So you think Millennials are the ones driving technology and social media adoption in the workplace? Not so fast, say the authors of the latest iPass Mobile Workforce Report.
Defined in the report as a person age 34 or younger, Millennials are not pushing the envelope as much as many pundits would have you believe. “In reality, older generations are just as disruptive to the status quo in the workforce today,” the report states.
So, oldsters take heart. (By the way, iPass puts the median age of a mobile worker today at somewhere around 46.) The report looked at smartphone preferences and work habits of mobile users around the world, and the authors found only minor differences between the various age groups.
While the report is full of insights, it also found something that might fit in the “good-luck-beating-the-iPhone” category. Researchers noticed a difference in the top smartphones when the purchase decision was left in the hands of the employee. When workers bought a device themselves, nearly half chose iPhones. The iPhone was the first choice for both work (29.7 percent) and personal use (46.1 percent) among those who purchased their own personal smartphones.
Not surprisingly, the iPass survey data suggests a loss of market share for BlackBerry, Windows Mobile and Nokia Symbian devices going forward. Once their current smartphone contracts expire, nearly half of all mobile employees planned to get an iPhone (42.4 percent), an Android (23.8 percent), and only 19.0 percent wanted a BlackBerry. Younger workers appeared to lean toward the Android as their next smartphone, while older workers wanted to stick with their BlackBerrys.

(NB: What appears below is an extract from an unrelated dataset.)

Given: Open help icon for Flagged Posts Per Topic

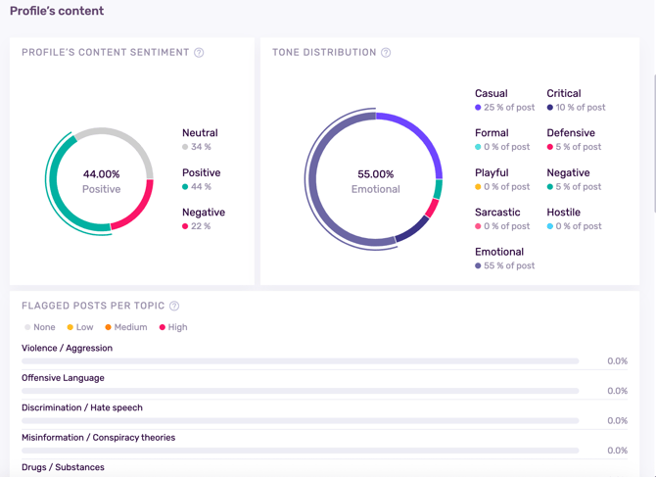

Overall, mobile worker preferences and behavioral characteristics across all age groups were similar – apart from the younger generation’s tendency to lose mobile devices in the back of late-night taxi cabs or – “dare we say it – in bars!” (Yes, they went there, conjuring up memories of the Apple employee unfortunate enough to leave an iPhone 4 prototype behind in a Redwood City, Calif., bar earlier this year.)
The latest quarterly report is based on information from two sources: responses to an iPass survey of more than 1,100 mobile enterprise employees between Oct. 6 and 29 and enterprise mobile broadband usage data collected by iPass across its user base of nearly half a million monthly users employed at 3,500 enterprises from July 1 through Sept. 30.